Gadis itu memasang wajah cemberut, sejurus kemudian ia berpaling. Kembali menekuri layar gawainya. Menonton drama korea terbaru dengan Jihan disampingnya yang lebih asik mengemili makanan dalam tas selempang milik Nia, dari pada menanggapi jeritan gadis itu saat drama yang ia tonton menunjukan adegan romantis.

Rasya berjalan menghampiri ranjang dua tingkat yang atasnya telah diisi Mika, gadis itu merogoh ponsel di tas kecilnya dan membuka game, untuk memberi makan sapi-sapi virtual peliharaannya.

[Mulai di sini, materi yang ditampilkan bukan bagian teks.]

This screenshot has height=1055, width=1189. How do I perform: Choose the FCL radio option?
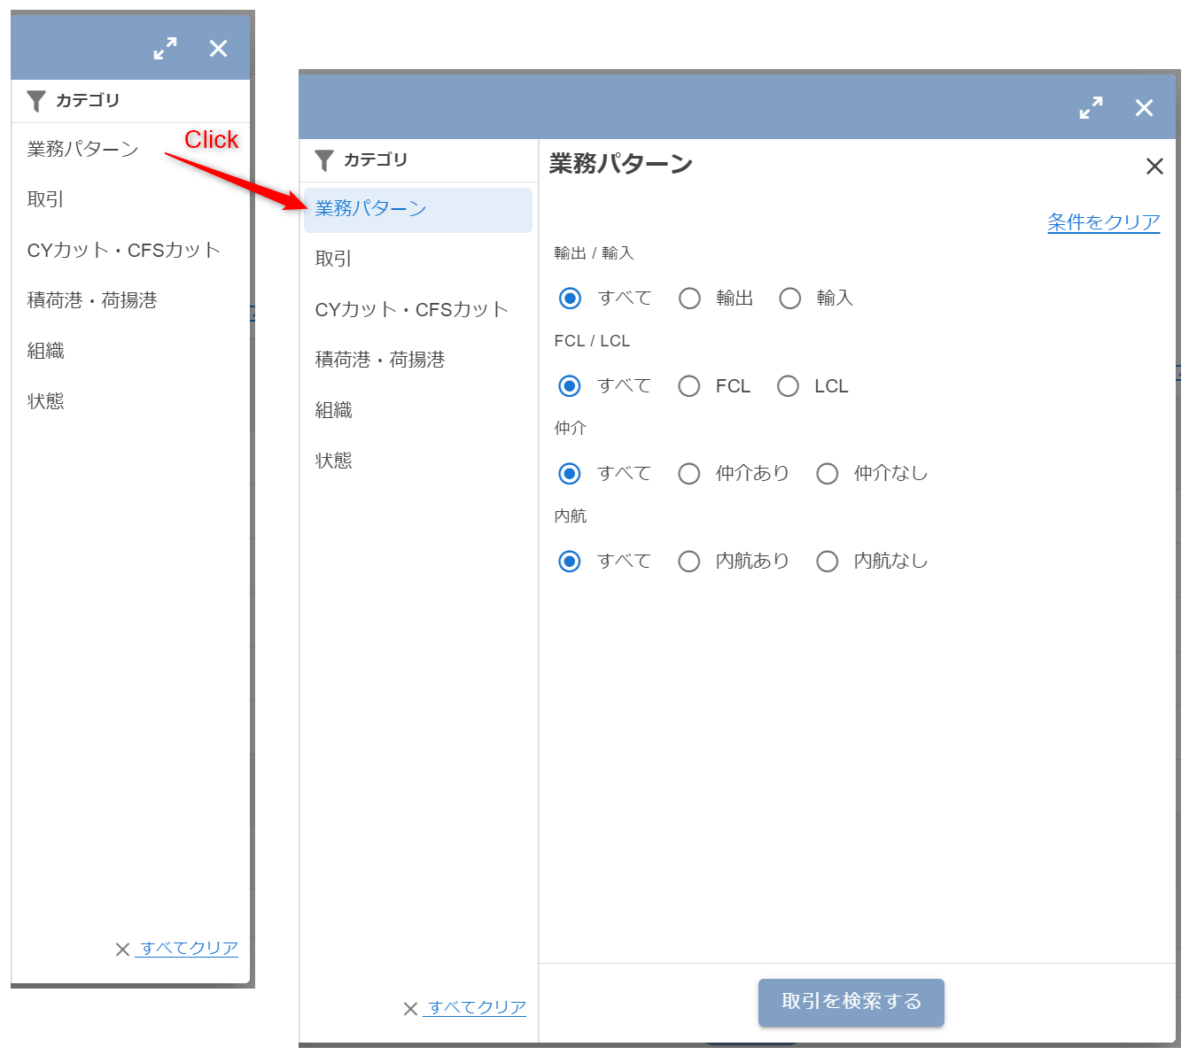coord(689,386)
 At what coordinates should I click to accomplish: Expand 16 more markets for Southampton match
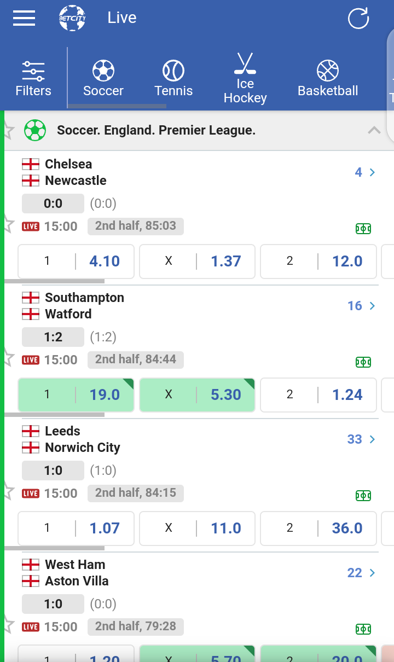click(361, 306)
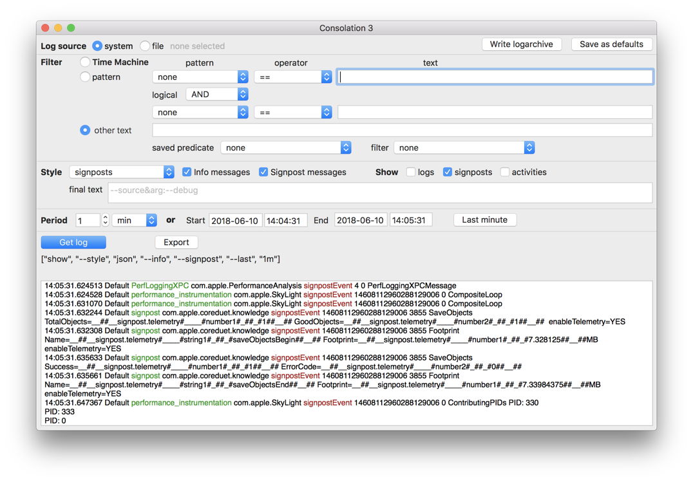Select the pattern filter radio button

pyautogui.click(x=85, y=77)
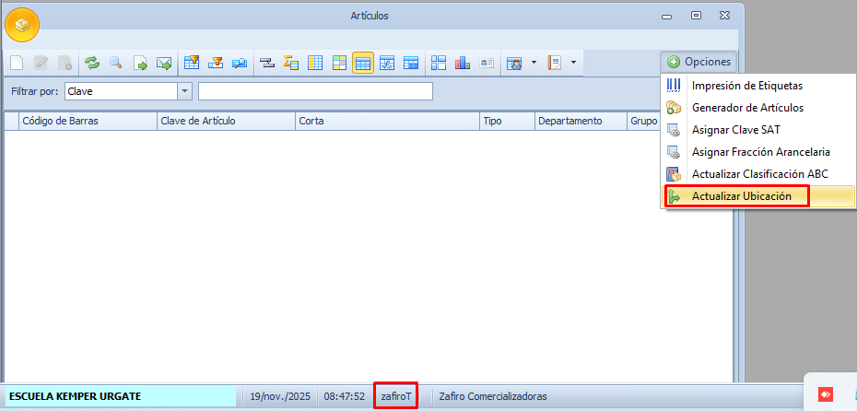Expand the notebook icon dropdown arrow
The height and width of the screenshot is (411, 857).
point(573,63)
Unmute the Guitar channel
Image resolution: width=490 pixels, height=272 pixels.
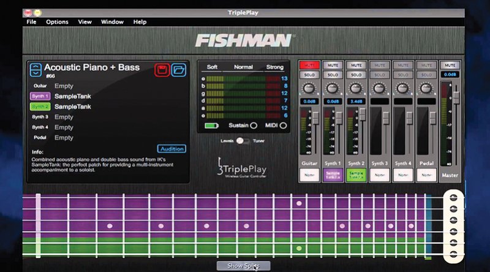tap(308, 64)
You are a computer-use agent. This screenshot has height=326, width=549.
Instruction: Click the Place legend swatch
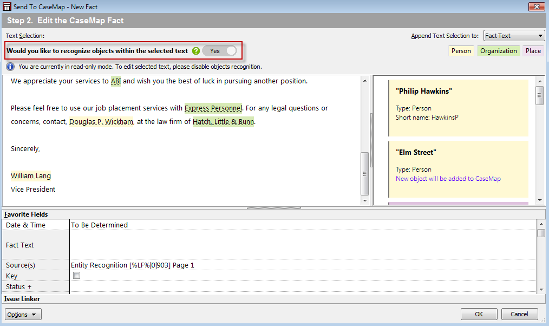pos(533,51)
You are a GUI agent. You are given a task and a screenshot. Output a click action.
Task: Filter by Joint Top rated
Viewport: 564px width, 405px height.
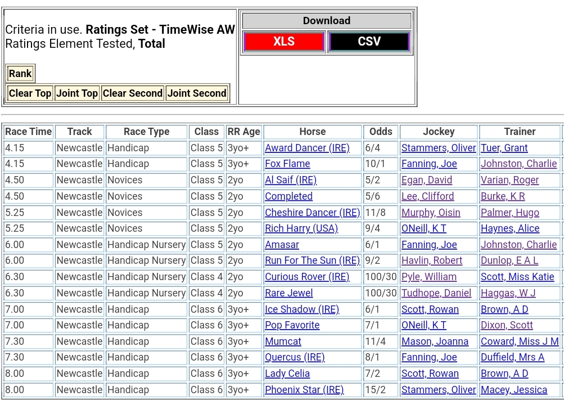click(x=77, y=93)
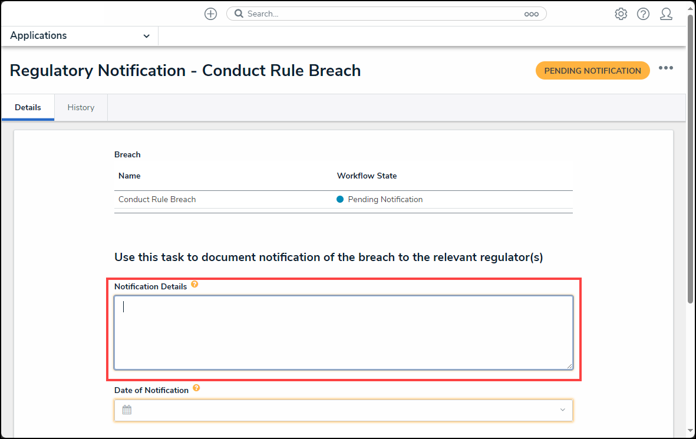
Task: Open the settings gear icon
Action: (x=621, y=14)
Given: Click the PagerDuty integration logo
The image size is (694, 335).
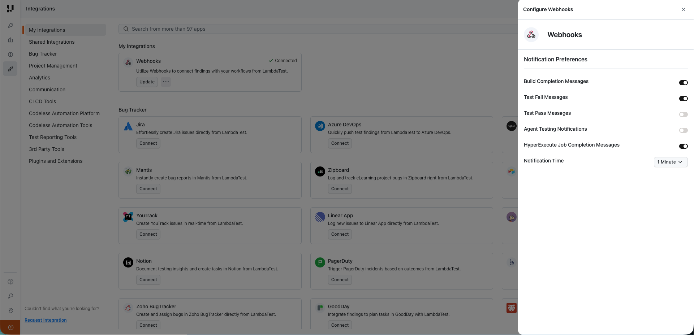Looking at the screenshot, I should click(320, 262).
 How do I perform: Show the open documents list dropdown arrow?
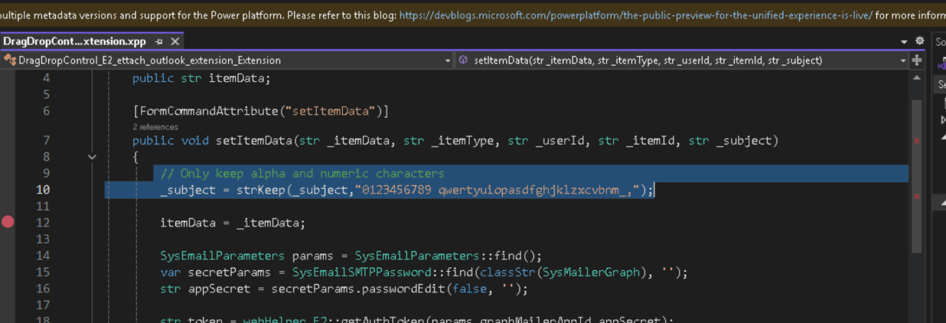904,41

Mendengar ada bunyi musik yang ia kenali sebagai game kesukaan gadis dengan rambut lurus itu, Mika menengokkan kepalanya ke ranjang yang ada di bawah.

"Kenapa?" tanya Rasya bingung melihat ekspresi imut Mika yang dibuat-buat. "Mukamu udah kaya Shincan, aja."

"Apaan, sih!" mulut Mika mencebik ke bawah lalu kembali mengukir senyum saat mengingat kembali misinya mendekati gadis itu. "Malam ini nyalakan syair hujan, ya," pintanya.

"Buat apa?"

"Besok, kan, Senin. Males upacara."

"Oh iya, untung diingetin," sahut Rasya setuju.

Mika mengangguk senang dan beranjak merapikan isi tasnya. Seperti kebanyakan pelajar dari sabang sampai merauke, ia juga masuk dalam jajaran siswa yang tidak menyukai hari Senin. Alasannya sederhana, sebab ada upacara di dalamnya.

Katanya, upacara itu untuk mengahargai dan mengenang jasa-jasa pahlawan yang telah gugur mendahului kita. Iya, Mika kagum atas kegigihan para pejuang tempo dulu yang menggemakan takbir, dan bersemboyan merdeka atau mati.